▼

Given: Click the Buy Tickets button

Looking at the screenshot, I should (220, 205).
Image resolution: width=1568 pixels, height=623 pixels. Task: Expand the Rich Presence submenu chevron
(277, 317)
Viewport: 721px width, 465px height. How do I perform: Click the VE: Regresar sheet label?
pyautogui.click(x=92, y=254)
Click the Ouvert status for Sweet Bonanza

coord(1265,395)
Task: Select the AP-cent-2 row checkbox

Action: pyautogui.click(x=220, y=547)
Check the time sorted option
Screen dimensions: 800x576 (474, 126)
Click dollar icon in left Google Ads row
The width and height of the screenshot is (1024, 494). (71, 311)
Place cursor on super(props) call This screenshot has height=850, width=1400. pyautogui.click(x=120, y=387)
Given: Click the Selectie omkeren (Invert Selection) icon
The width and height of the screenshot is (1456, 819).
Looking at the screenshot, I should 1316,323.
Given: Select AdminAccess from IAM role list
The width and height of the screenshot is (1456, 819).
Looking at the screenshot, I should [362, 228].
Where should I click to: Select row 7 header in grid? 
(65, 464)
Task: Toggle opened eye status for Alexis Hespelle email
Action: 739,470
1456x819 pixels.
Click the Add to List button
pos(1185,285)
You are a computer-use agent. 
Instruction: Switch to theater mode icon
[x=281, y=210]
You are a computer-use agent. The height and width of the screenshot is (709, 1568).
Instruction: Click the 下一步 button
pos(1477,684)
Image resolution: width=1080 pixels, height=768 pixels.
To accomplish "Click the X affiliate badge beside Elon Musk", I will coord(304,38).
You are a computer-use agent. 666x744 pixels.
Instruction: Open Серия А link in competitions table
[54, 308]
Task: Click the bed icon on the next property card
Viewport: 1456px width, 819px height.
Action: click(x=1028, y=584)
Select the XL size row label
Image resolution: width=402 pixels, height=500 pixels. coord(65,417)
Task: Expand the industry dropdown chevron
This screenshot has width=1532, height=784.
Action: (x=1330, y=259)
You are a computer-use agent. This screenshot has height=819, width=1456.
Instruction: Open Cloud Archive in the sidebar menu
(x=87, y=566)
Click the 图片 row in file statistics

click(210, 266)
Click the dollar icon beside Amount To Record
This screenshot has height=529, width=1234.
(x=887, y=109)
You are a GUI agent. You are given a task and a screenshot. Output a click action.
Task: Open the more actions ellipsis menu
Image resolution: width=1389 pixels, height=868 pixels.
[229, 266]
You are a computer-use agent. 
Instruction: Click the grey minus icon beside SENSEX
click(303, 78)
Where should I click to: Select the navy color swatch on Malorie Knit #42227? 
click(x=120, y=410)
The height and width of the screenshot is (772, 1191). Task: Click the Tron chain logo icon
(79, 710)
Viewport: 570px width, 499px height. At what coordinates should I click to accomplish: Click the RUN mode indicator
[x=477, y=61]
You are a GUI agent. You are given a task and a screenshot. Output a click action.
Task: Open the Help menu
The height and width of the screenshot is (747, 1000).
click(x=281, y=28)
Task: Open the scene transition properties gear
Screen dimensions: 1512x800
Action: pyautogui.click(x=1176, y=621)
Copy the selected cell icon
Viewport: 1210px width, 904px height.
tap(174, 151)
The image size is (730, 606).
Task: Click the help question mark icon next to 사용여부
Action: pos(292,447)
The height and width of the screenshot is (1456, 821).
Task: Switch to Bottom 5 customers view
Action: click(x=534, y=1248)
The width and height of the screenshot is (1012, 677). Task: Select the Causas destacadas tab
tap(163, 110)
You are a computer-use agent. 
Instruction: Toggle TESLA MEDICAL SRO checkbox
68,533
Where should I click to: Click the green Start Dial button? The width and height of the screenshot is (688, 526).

▲

» Exercise goal:
Copy all of the lines above, changing "computer-use agent" to "desktop assistant" wherever it appears and leaving everything else as it is.

» Correct answer:
Given: Click the Buy Tickets button

Looking at the screenshot, I should (220, 205).
Image resolution: width=1568 pixels, height=623 pixels. Task: Expand the Rich Presence submenu chevron
(277, 317)
Viewport: 721px width, 465px height. How do I perform: Click the VE: Regresar sheet label?
pyautogui.click(x=92, y=254)
Click the Ouvert status for Sweet Bonanza

coord(1265,395)
Task: Select the AP-cent-2 row checkbox

Action: pyautogui.click(x=220, y=547)
Check the time sorted option
Screen dimensions: 800x576 (474, 126)
Click dollar icon in left Google Ads row
The width and height of the screenshot is (1024, 494). (71, 311)
Place cursor on super(props) call This screenshot has height=850, width=1400. pyautogui.click(x=120, y=387)
Given: Click the Selectie omkeren (Invert Selection) icon
The width and height of the screenshot is (1456, 819).
Looking at the screenshot, I should 1316,323.
Given: Select AdminAccess from IAM role list
The width and height of the screenshot is (1456, 819).
Looking at the screenshot, I should [362, 228].
Where should I click to: Select row 7 header in grid? 
(65, 464)
Task: Toggle opened eye status for Alexis Hespelle email
Action: 739,470
1456x819 pixels.
Click the Add to List button
pos(1185,285)
You are a desktop assistant. 
Instruction: Switch to theater mode icon
[x=281, y=210]
You are a desktop assistant. The height and width of the screenshot is (709, 1568).
Instruction: Click the 下一步 button
pos(1477,684)
Image resolution: width=1080 pixels, height=768 pixels.
To accomplish "Click the X affiliate badge beside Elon Musk", I will coord(304,38).
You are a desktop assistant. 666x744 pixels.
Instruction: Open Серия А link in competitions table
[54, 308]
Task: Click the bed icon on the next property card
Viewport: 1456px width, 819px height.
Action: click(x=1028, y=584)
Select the XL size row label
Image resolution: width=402 pixels, height=500 pixels. coord(65,417)
Task: Expand the industry dropdown chevron
This screenshot has width=1532, height=784.
Action: (x=1330, y=259)
You are a desktop assistant. This screenshot has height=819, width=1456.
Instruction: Open Cloud Archive in the sidebar menu
(x=87, y=566)
Click the 图片 row in file statistics

click(210, 266)
Click the dollar icon beside Amount To Record
This screenshot has height=529, width=1234.
(x=887, y=109)
You are a GUI agent. You are given a task and a screenshot. Output a click action.
Task: Open the more actions ellipsis menu
Image resolution: width=1389 pixels, height=868 pixels.
[229, 266]
You are a desktop assistant. 
Instruction: Click the grey minus icon beside SENSEX
click(303, 78)
Where should I click to: Select the navy color swatch on Malorie Knit #42227? 
click(x=120, y=410)
The height and width of the screenshot is (772, 1191). Task: Click the Tron chain logo icon
(79, 710)
Viewport: 570px width, 499px height. At what coordinates should I click to accomplish: Click the RUN mode indicator
[x=477, y=61]
You are a GUI agent. You are given a task and a screenshot. Output a click action.
Task: Open the Help menu
The height and width of the screenshot is (747, 1000).
click(x=281, y=28)
Task: Open the scene transition properties gear
Screen dimensions: 1512x800
Action: pyautogui.click(x=1176, y=621)
Copy the selected cell icon
Viewport: 1210px width, 904px height.
tap(174, 151)
The image size is (730, 606).
Task: Click the help question mark icon next to 사용여부
Action: pos(292,447)
The height and width of the screenshot is (1456, 821).
Task: Switch to Bottom 5 customers view
Action: click(x=534, y=1248)
The width and height of the screenshot is (1012, 677). Task: Select the Causas destacadas tab
tap(163, 110)
You are a desktop assistant. 
Instruction: Toggle TESLA MEDICAL SRO checkbox
68,533
Where should I click to: Click the green Start Dial button? The width and height of the screenshot is (688, 526).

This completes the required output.